A member of the notorious Rochdale grooming gang fighting deportation from the UK has launched a ‘long rant’ denying his crimes and suggesting his prosecution was racist.
Adil Khan, 51, referred to the “allegations” made against him and called them “a laughing matter” at the immigration court hearing his case.
Khan, along with Qari Abdul Rauf, 52, have been told they should be returned to Pakistan for the public good, after they were both part of a gang convicted of a catalog of serious sex offenses in May 2012.
Since their release from prison, they have fought a long legal battle against the deportation, with numerous legal challenges and appeals, spanning several years on the grounds that the deportation would violate their human rights.
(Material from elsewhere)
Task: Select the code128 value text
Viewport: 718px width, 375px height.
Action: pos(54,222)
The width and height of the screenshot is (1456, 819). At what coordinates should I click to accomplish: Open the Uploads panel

Khan was questioned by government lawyer Rory Dunlop QC over his conviction for conspiracy to have sex with a child and trafficking another girl for sexual exploitation.
Khan, then in his 40s, impregnated a girl, refusing to accept the child as his until a DNA test was carried out.
He then met the other girl whom he trafficked to others for sex, using violence when she objected.
Khan said he only knew 10 words of English so he couldn’t prepare anyone and denied being in the gang.
Khan, speaking through a translator from Miripuri, who said Khan was “going on a long rant”, he said: “I deny it today, and I also denied it then and in the future, never such a thing happen.”
Mr Dunlop said the judge in Khan’s trial had described the suggestion that the prosecution was racially motivated as “nonsense”.
Khan replied; “I understand the racial basis and that’s also the real reason. The Home Office falsely made an allegation against me.
Mr Dunlop said: ‘You treated these 15 year old girls as worthless and undeserving of basic respect and decency because they were not part of your religion or your community, right? ?”
Khan replied, “Religion should not come between anything that I myself have done.”
He told the court he was in a relationship with the 15-year-old girl he became pregnant with, but denied any involvement with the other girl.
And he said his family had accepted he had made a “mistake” and had forgiven him.
He said he did not tell his teenage son about his sentencing and the son did not ask about what he described as “that laughing story”.
Earlier, Judge Charlotte Welsh told the hearing that the court must take into account Khan’s level of integration into British life, both culturally and socially, and his contribution to society.
The failure to evict one of the grooming gangs caused anger in Rochdale, where the victims lived alongside their tormentors, and led to public criticism of a number of house secretaries.
Rauf, a father of five, trafficked a 15-year-old girl for sex, driving her to remote areas to have sex with her in his taxi and transporting her to a flat in Rochdale where he and others had sex with her.
For two years, starting in 2008, a gang of men in Rochdale preyed on girls as young as 12, flooding them with alcohol and drugs before they were gang-raped in rooms above above take-out shops and transported to different apartments in taxis where money was paid to use them.
No less than 47 girls were treated. The appeal hearing against the two men continues.
The hearing was adjourned until Friday morning.